• **Task item**: In the records that follow, locate every line with "computer" and extract it.

Dataset entries:
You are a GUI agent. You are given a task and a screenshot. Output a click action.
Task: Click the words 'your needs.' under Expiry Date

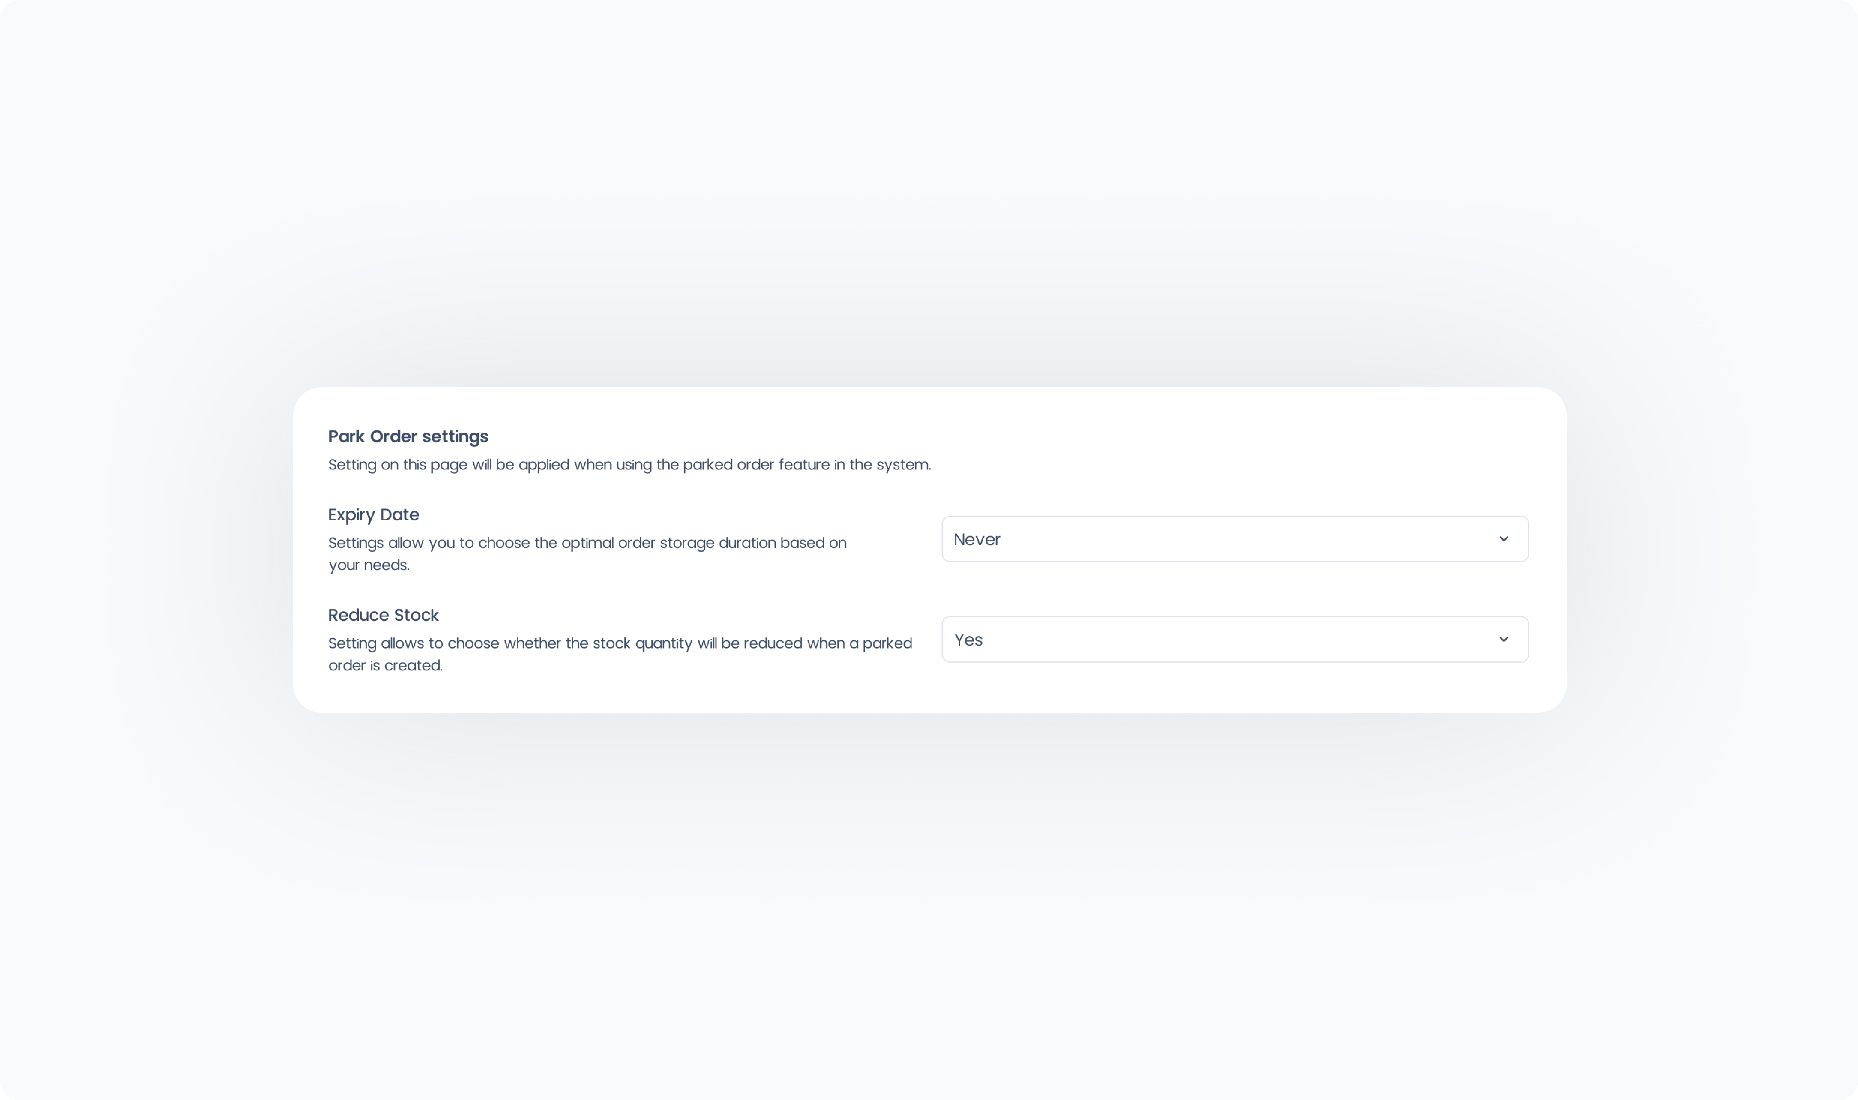coord(368,565)
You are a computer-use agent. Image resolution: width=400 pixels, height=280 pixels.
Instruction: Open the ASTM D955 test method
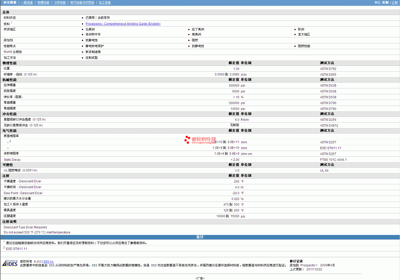328,75
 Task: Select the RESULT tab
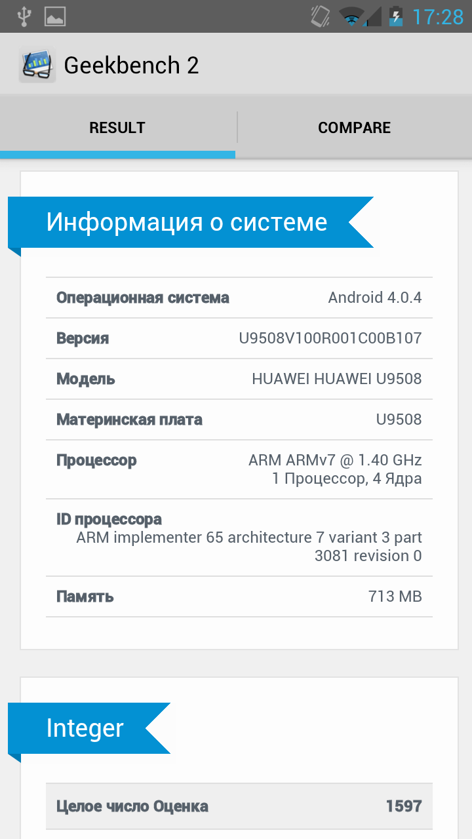(x=117, y=128)
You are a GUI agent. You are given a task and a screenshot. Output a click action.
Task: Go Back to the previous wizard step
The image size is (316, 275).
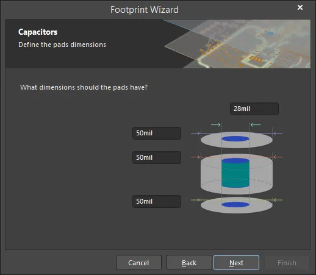pyautogui.click(x=189, y=263)
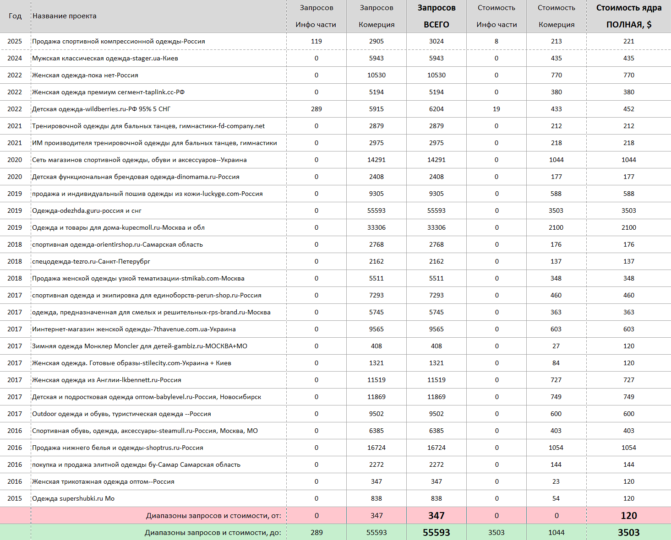Select the "Зимняя одежда Монклер Moncler" project cell
The image size is (671, 540).
(139, 346)
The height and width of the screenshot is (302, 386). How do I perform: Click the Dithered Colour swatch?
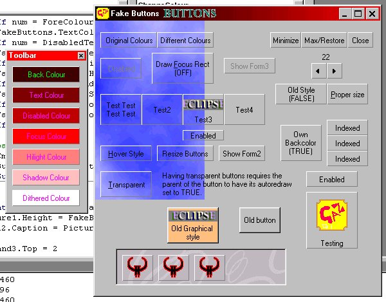click(46, 198)
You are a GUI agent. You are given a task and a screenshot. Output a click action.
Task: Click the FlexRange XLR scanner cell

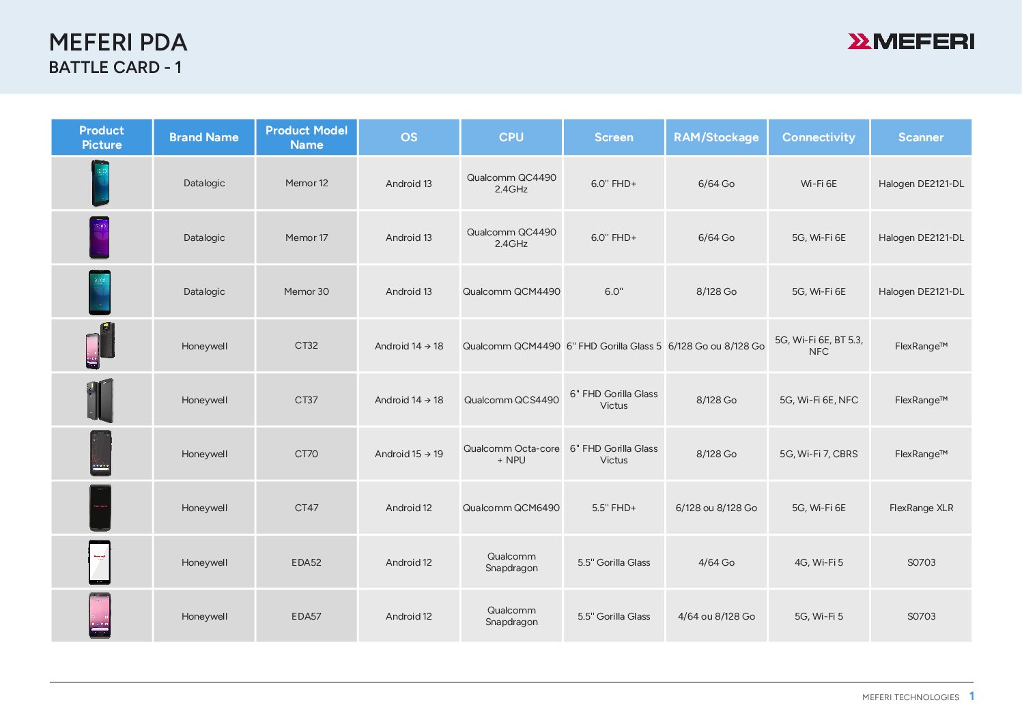pyautogui.click(x=921, y=508)
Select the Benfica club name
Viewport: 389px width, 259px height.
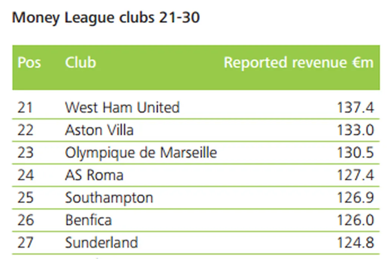(x=88, y=221)
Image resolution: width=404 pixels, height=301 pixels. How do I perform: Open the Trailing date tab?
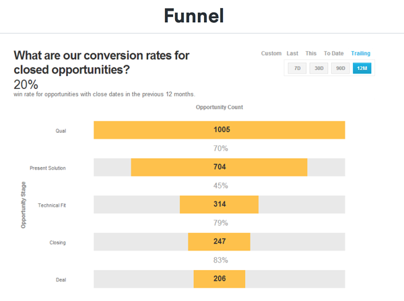[360, 53]
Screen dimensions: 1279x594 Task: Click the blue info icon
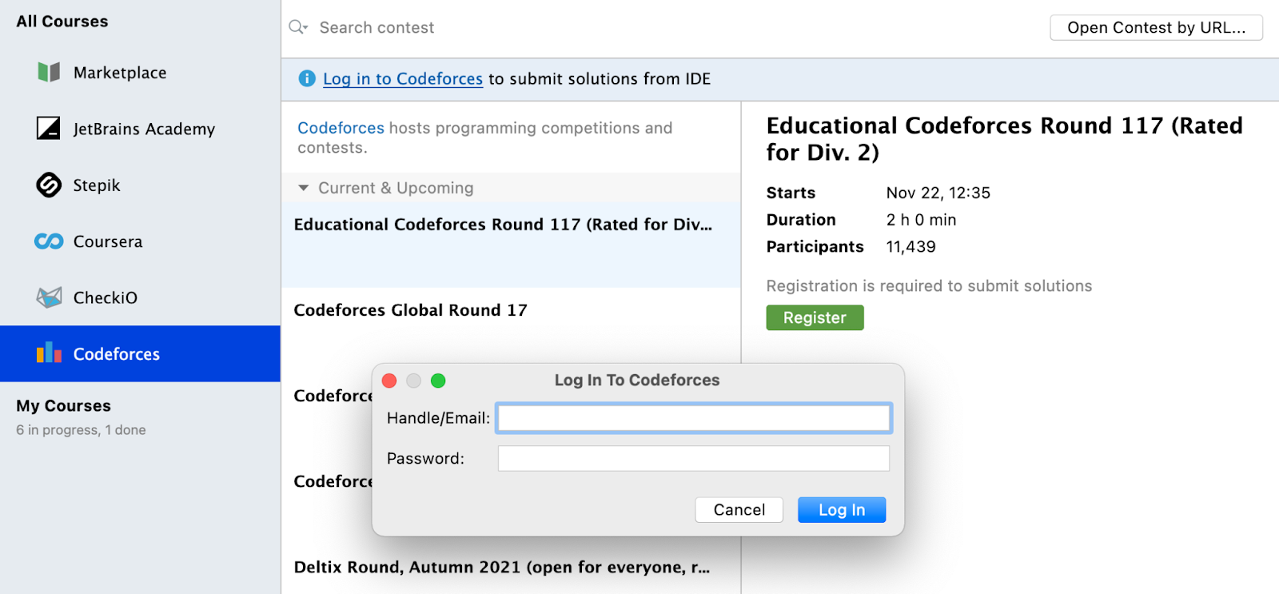pyautogui.click(x=307, y=78)
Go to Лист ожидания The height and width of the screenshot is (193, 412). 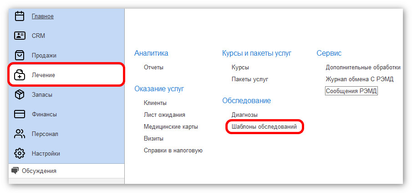click(164, 115)
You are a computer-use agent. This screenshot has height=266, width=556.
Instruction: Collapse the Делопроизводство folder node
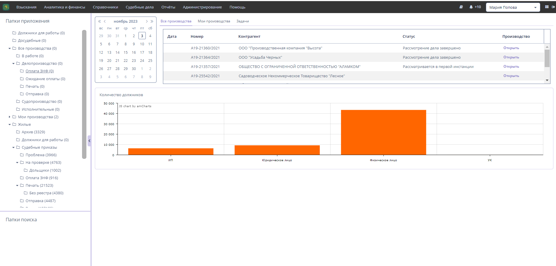click(x=13, y=63)
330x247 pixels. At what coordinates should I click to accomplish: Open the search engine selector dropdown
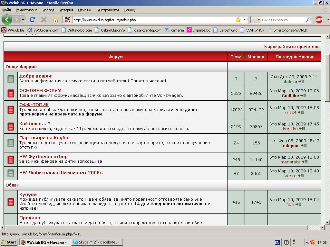256,20
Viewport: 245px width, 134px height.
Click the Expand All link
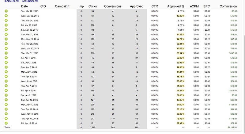tap(11, 1)
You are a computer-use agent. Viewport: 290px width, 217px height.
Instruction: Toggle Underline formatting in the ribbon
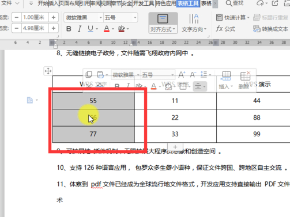[x=91, y=29]
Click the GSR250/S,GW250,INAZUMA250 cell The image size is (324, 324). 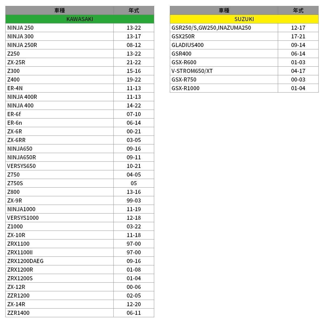[224, 28]
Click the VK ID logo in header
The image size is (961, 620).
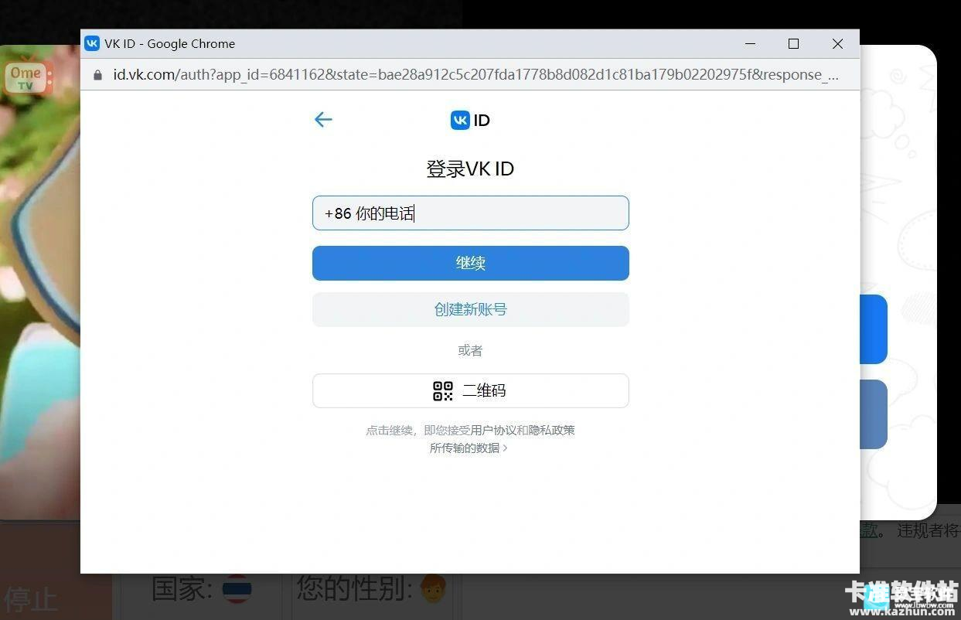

• **Answer section**:
You are a computer-use agent. Image resolution: width=400 pixels, height=280 pixels.
You are a computer-use agent. This screenshot has height=266, width=556.
You are a computer-use agent. Viewport: 290px width, 217px height.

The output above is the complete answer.